Le passeport malien : un bien aussi invisible que le porc à la Mecque

Depuis que certaines administrations ont découvert la manne financière liée à l’industrie illégale de la délivrance du passeport, un business honteux s’est greffé autour de ce document si prisé. En effet chaque malien vivant au Mali et hors du Mali possède ou cherche à posséder un passeport. Ceux vivant au Mali cherchent à s’en aller et les autres hors du Mali cherchent à rentrer pour les vacances et leurs différentes affaires. Tout ce beau monde est tributaire du sésame qu’est le passeport.
Un peu partout en Afrique de l’ouest les longs délais d’obtention d’un passeport sont légion mais le cas du Mali nous interpelle à plus d’un titre. Tout d’abord rien ne semble fonctionner correctement dans ce pays depuis Janvier 2012  mais il saute aux yeux que l’état ne fait aucun effort pour éviter ce qui peut l’être. Il est de notoriété publique que le malien a la culture de l’émigration. Il est de notoriété publique que l’apport du malien émigré dans l’économie nationale formelle et informelle est plus important que l’aide publique au développement. Ces réalités auraient dû encourager les autorités à mettre en place une discrimination positive en faveur de ces maliens habitant loin du pays concernant les délais de délivrance du passeport. Il s’agit tout simplement de bon sens mais il faut croire que les maliens n’en ont pas surtout ceux qui décident. Aucune disposition administrative n’a été mise en place pour faciliter les démarches de délivrance du passeport malien dans les représentations diplomatiques et consulaires du Mali à travers le monde. De longs délais exorbitants nous sommes passés à une pénurie de passeport malien. Derrière cette pénurie qui semble être un simple mot, il y a des familles entières qui voient leurs vies basculer du jour au lendemain. Des maliens rentrés au Mali en vacances se retrouvent bloqués au Mali car ils ne peuvent pas renouveler leurs passeports afin de retourner dans leur pays de résidence. Certaines personnes renoncent aux vacances pour ces mêmes raisons. Imaginons ceux qui devraient être évacués d’urgence vers d’autres pays pour des raisons de santé.

DONNÉES EXTRAITES:

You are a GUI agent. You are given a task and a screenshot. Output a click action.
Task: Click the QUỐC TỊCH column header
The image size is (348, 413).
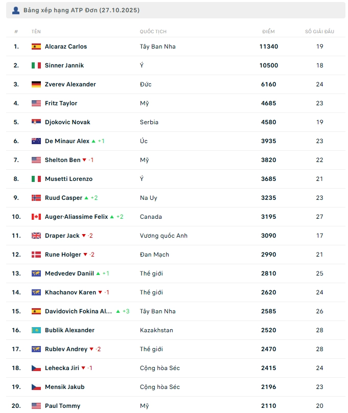153,32
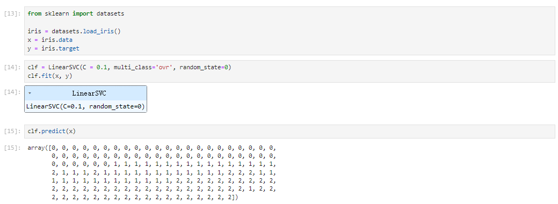Place cursor on 'from sklearn import datasets' line
Image resolution: width=558 pixels, height=204 pixels.
tap(76, 13)
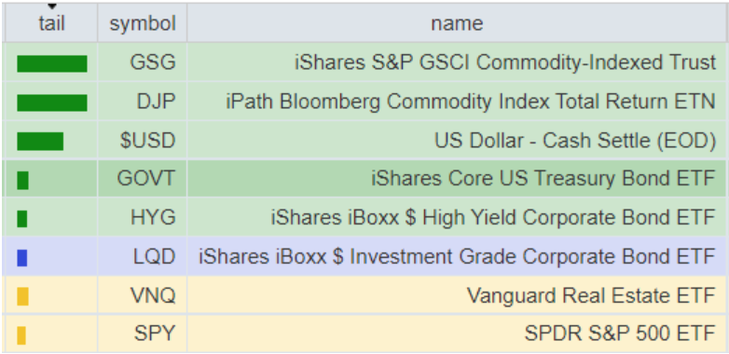The width and height of the screenshot is (729, 354).
Task: Select the $USD tail bar
Action: [x=40, y=142]

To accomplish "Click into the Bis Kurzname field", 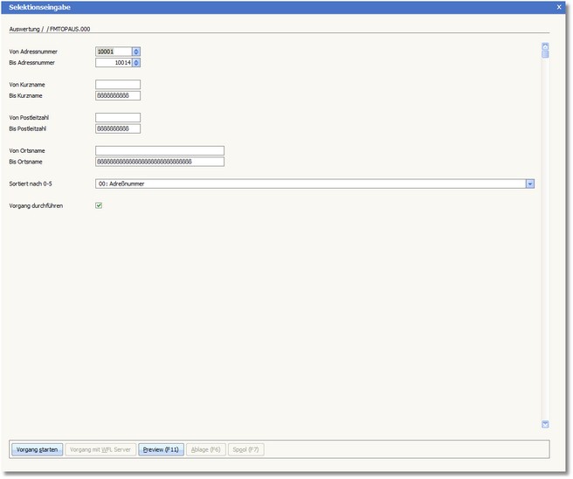I will [118, 96].
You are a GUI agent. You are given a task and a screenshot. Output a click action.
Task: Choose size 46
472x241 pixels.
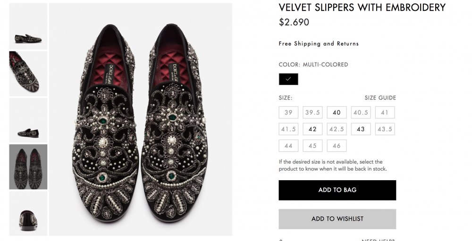pyautogui.click(x=337, y=146)
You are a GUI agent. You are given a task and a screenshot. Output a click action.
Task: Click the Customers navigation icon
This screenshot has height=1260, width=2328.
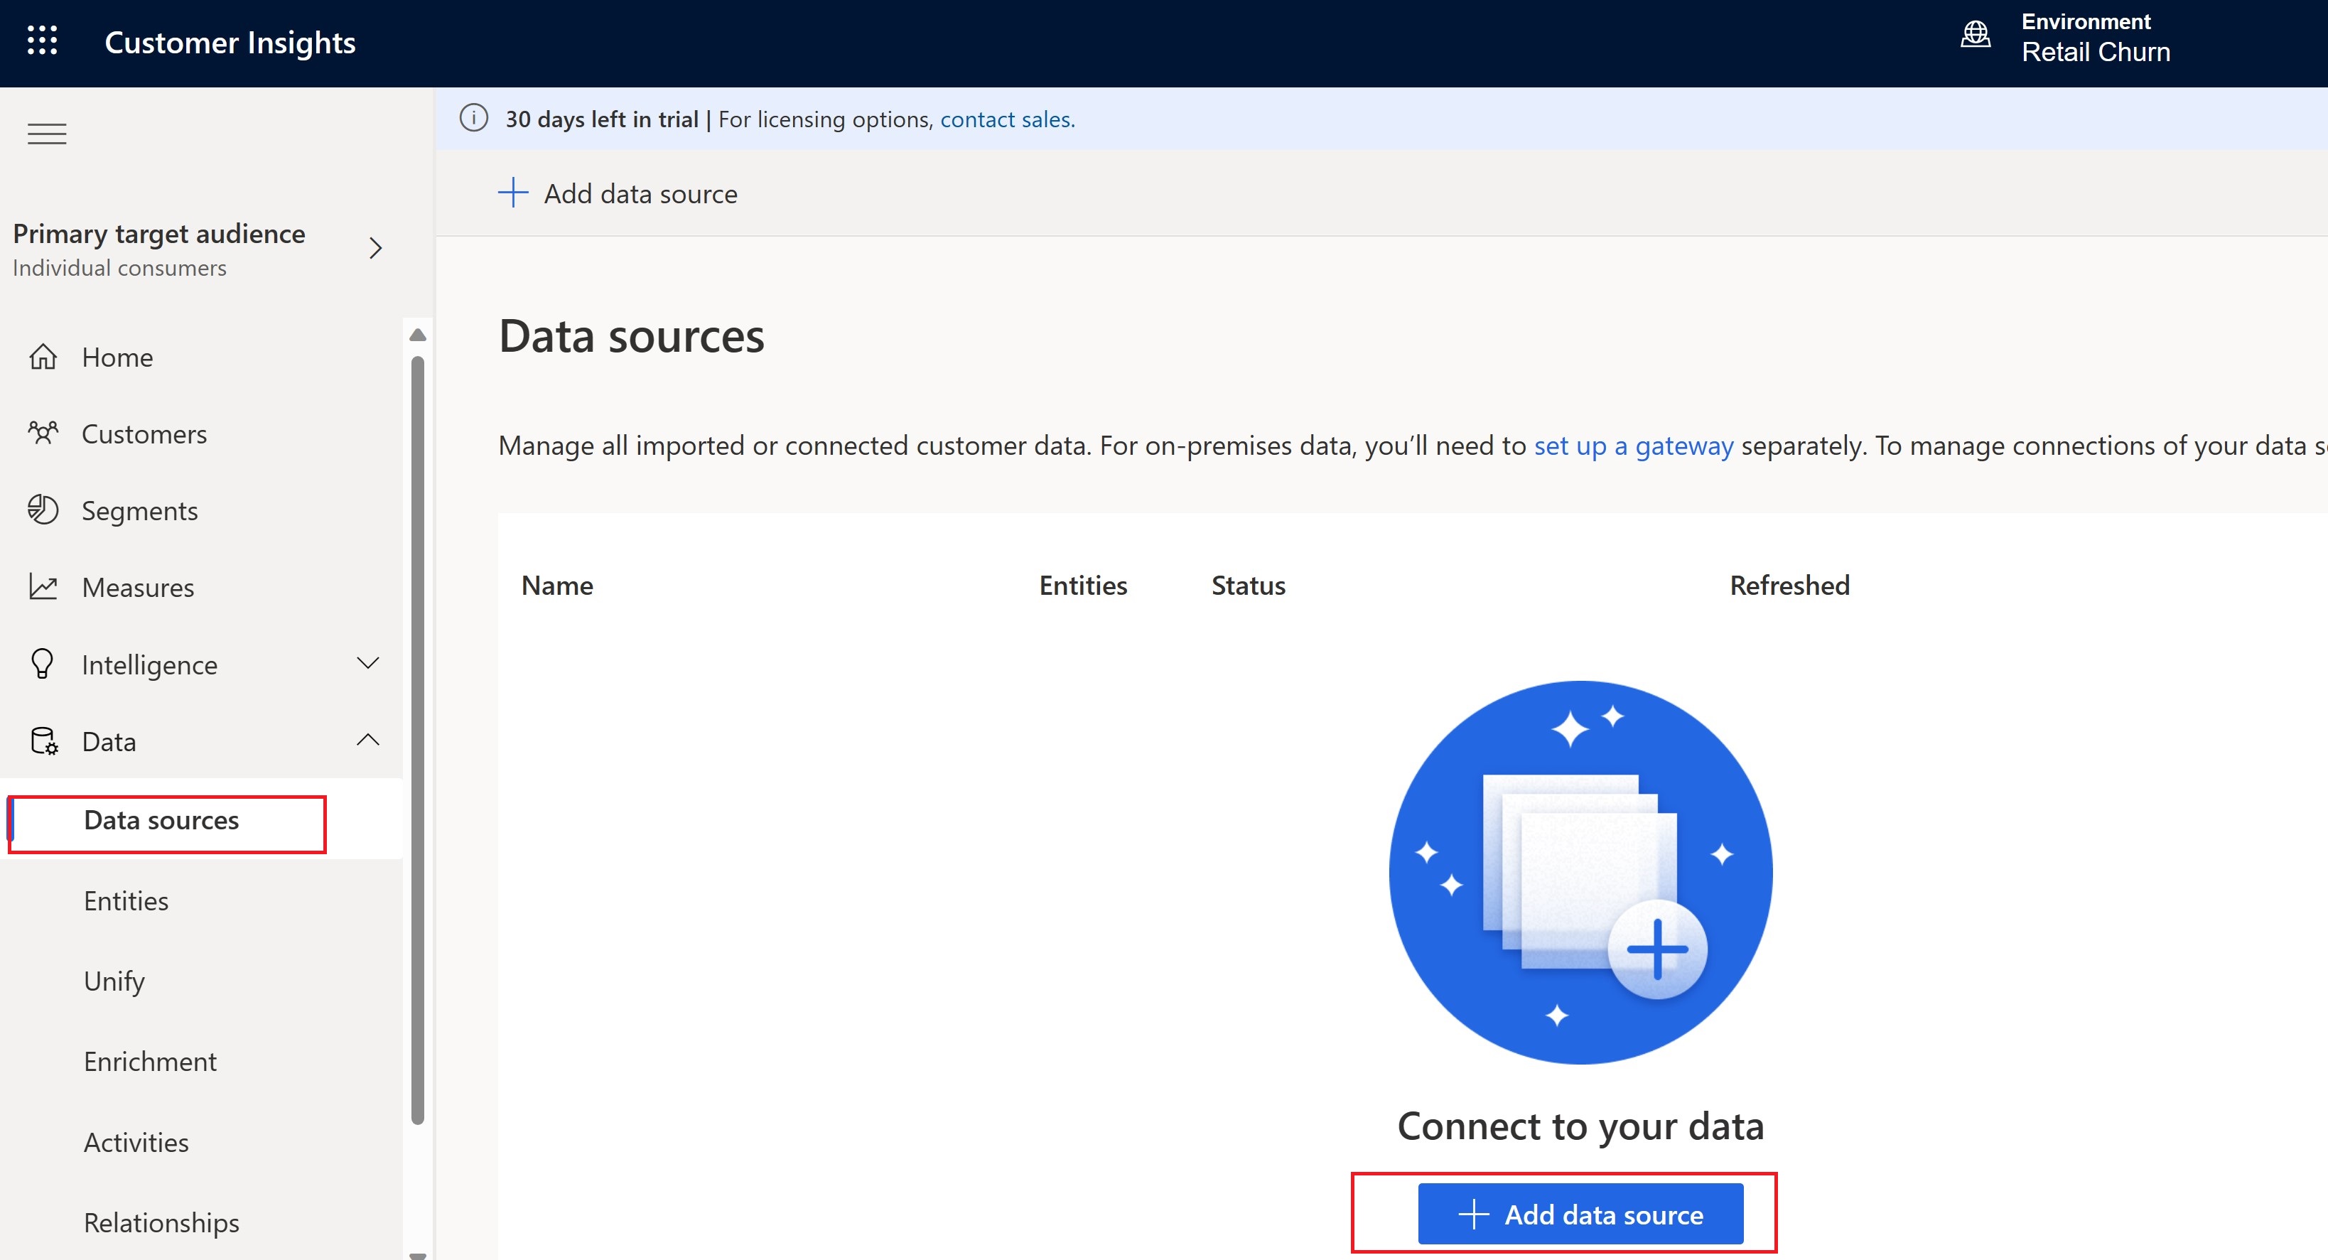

TRAVAIL À FAIRE:
Poursuivez le texte sur le passeport malien à partir de sa dernière phrase.

RÉSULTAT DE L'EXERCICE:
Dans cet imbroglio administratif c’est le “sauve qui peut”, chacun imagine la solution pour écourter le délai de délivrance du fameux document. C’est ainsi que pour un malien vivant en France ou en Côte d’Ivoire ,il est plus rapide de faire sa demande de passeport directement à Bamako en payant 50 000Fr CFA supplémentaire que d’en faire la demande au consulat de son pays de résidence. L’histoire a démontré que cette voie parallèle fonctionne sans faille depuis au moins deux décennies. Pour la même demande de document à la même administration il y a du deux poids deux mesures connu de tous depuis toujours. De façon systématique on a créé les conditions nécessaires artificielles pour ralentir le processus de délivrance et ainsi en profiter sur le dos du malien.
Aujourd’hui, lorsque vous sollicitez un passeport malien, vous aurez le sentiment que l’administration malienne lance une commande au bûcheron pour abattre l’arbre dont le tronc servira à produire le papier nécessaire à la confection technique du passeport. Ensuite, il passe commande auprès du fabricant d’encre etc…. C’est un parcours que même le combattant n’aura pas envie de faire tellement il est truffé d’irrégularités et de surprises les unes plus honteuses que les autres. Il est aussi banal d’attendre six mois pour un passeport malien que d’apprendre que votre voisin l’a obtenu en moins d’un mois. Il suffit de connaître quelqu’un qui connaît le moindre petit agent de police ou de gendarmerie pour donner un coup d’accélérateur au processus.
Aujourd’hui, il n’est plus question de long délai, il s’agit d’une pénurie pure et simple de passeport malien. C’est la “connerie” de trop des autorités maliennes incapables d’apporter une réponse aux problèmes les moins coûteux et les moins demandeurs d’investissement.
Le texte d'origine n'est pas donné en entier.